[Excerpts from a dataset]
-- Opening Marker --

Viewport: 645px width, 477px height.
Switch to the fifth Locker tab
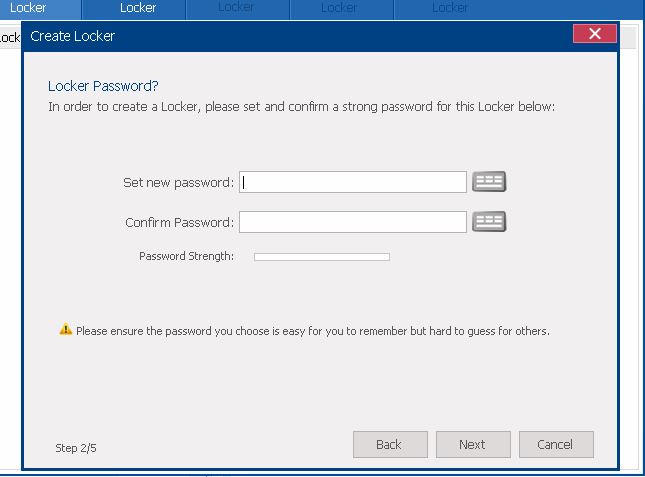tap(450, 8)
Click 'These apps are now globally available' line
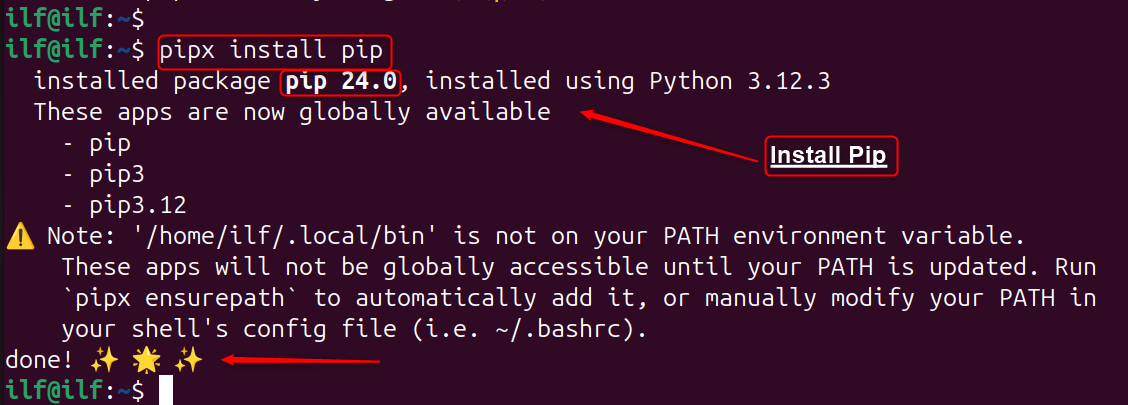 pyautogui.click(x=292, y=112)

-- Closing Marker --

An exact copy is required of the lines from the one holding "Click 'These apps" to the end of the entries above, both included; no pictures belong in it.

Result of the task:
Click 'These apps are now globally available' line
 pyautogui.click(x=292, y=112)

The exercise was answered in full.